Expected behavior No error thrown
ds_report output
--------------------------------------------------
DeepSpeed C++/CUDA extension op report
--------------------------------------------------
NOTE: Ops not installed will be just-in-time (JIT) compiled at
runtime if needed. Op compatibility means that your system
meet the required dependencies to JIT install the op.
--------------------------------------------------
JIT compiled ops requires ninja
ninja .................. [OKAY]
--------------------------------------------------
op name ................ installed .. compatible
--------------------------------------------------
[WARNING] async_io requires the dev libaio .so object and headers but these were not found.
[WARNING] async_io: please install the libaio-devel package with yum
[WARNING] If libaio is already installed (perhaps from source), try setting the CFLAGS and LDFLAGS environment variables to where it can be found.
async_io ............... [NO] ....... [NO]
fused_adam ............. [NO] ....... [OKAY]
cpu_adam ............... [NO] ....... [OKAY]
cpu_adagrad ............ [NO] ....... [OKAY]
cpu_lion ............... [NO] ....... [OKAY]
dc ..................... [NO] ....... [OKAY]
[WARNING] Please specify the CUTLASS repo directory as environment variable $CUTLASS_PATH
evoformer_attn ......... [NO] ....... [NO]
[WARNING] FP Quantizer is using an untested triton version (3.2.0), only 2.3.(0, 1) and 3.0.0 are known to be compatible with these kernels
fp_quantizer ........... [NO] ....... [NO]
fused_lamb ............. [NO] ....... [OKAY]
fused_lion ............. [NO] ....... [OKAY]

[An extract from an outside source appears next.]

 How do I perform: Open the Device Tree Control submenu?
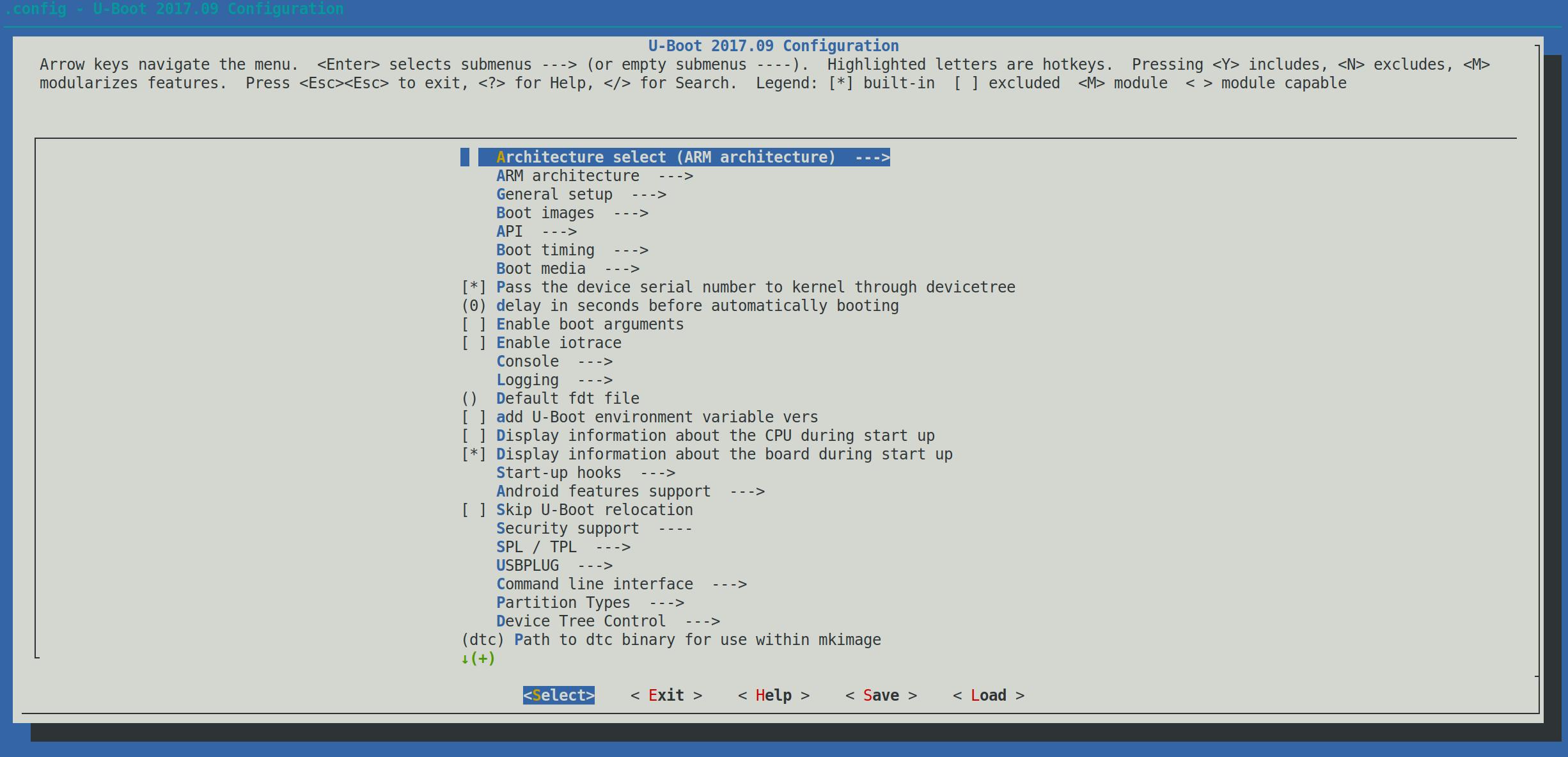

[WARNING] gds requires the dev libaio .so object and headers but these were not found.
[WARNING] gds: please install the libaio-devel package with yum
[WARNING] If libaio is already installed (perhaps from source), try setting the CFLAGS and LDFLAGS environment variables to where it can be found.

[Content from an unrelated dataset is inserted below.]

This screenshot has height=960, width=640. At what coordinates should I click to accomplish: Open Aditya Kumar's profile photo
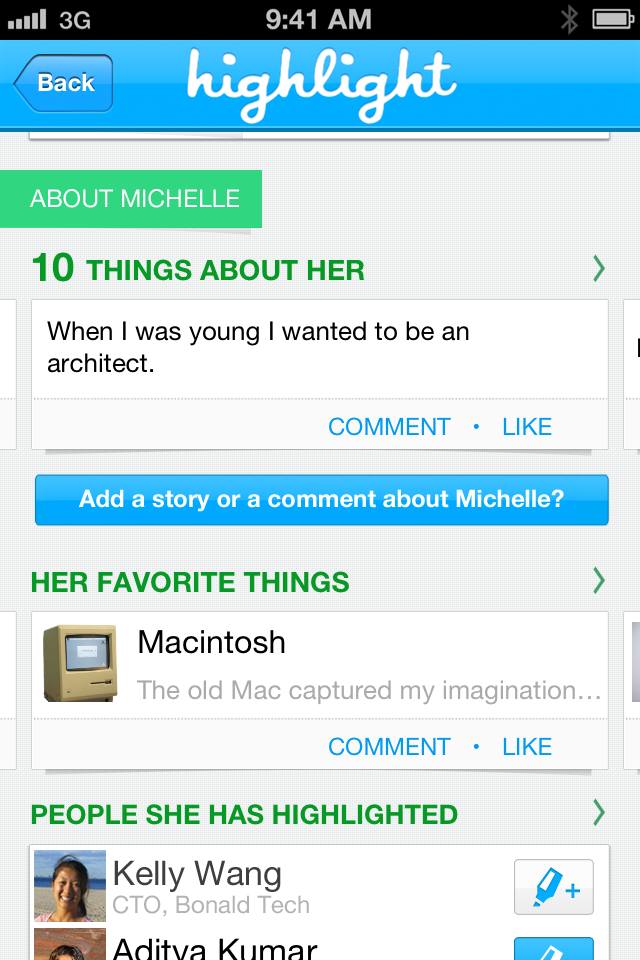tap(70, 944)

gds .................... [NO] ....... [NO]
transformer_inference .. [NO] ....... [OKAY]
inference_core_ops ..... [NO] ....... [OKAY]
cutlass_ops ............ [NO] ....... [OKAY]
quantizer .............. [NO] ....... [OKAY]
ragged_device_ops ...... [NO] ....... [OKAY]
ragged_ops ............. [NO] ....... [OKAY]
random_ltd ............. [NO] ....... [OKAY]
[WARNING] sparse_attn requires a torch version >= 1.5 and < 2.0 but detected 2.6
[WARNING] using untested triton version (3.2.0), only 1.0.0 is known to be compatible
sparse_attn ............ [NO] ....... [NO]
spatial_inference ...... [NO] ....... [OKAY]
transformer ............ [NO] ....... [OKAY]
stochastic_transformer . [NO] ....... [OKAY]
--------------------------------------------------
DeepSpeed general environment info:
torch version .................... 2.6.0+cu124
deepspeed info ................... 0.16.6, unknown, unknown
torch cuda version ............... 12.4
torch hip version ................ None
nvcc version ..................... 12.4
deepspeed wheel compiled w. ...... torch 2.6, cuda 12.4
shared memory (/dev/shm) size .... 251.75 GB
System info (please complete the following information):
- OS: RHEL 9.5
- 1 machines with x4 A100s each
- transformers==4.51.1
- flash_attn==2.7.4.post1
- Python version: 3.12.9
- OpenRLHF version: 0.7.1.post1
With flash attention disabled, we no longer have the unpartitioned parameters error above, but instead same as https://github.com/deepspeedai/DeepSpeed/issues/7229#issuecomment-2814147263
Is there any progress ?
@HollowMan6 @hijkzzz
#7386 resolved the issue on my environment as long as you use SDPA and padding across multiple ranks. I added the benchmark of ZeRO3 in the Wiki page.
The behavior of the compiler can change with a subtle difference - Please let us know if you still see any issue. As the (re)compilation and optimization take a long time, we will need to implement a feature to save/load the optimized graph.
I believe this issue is not fully solved. It appears again as soon as there is any graph break.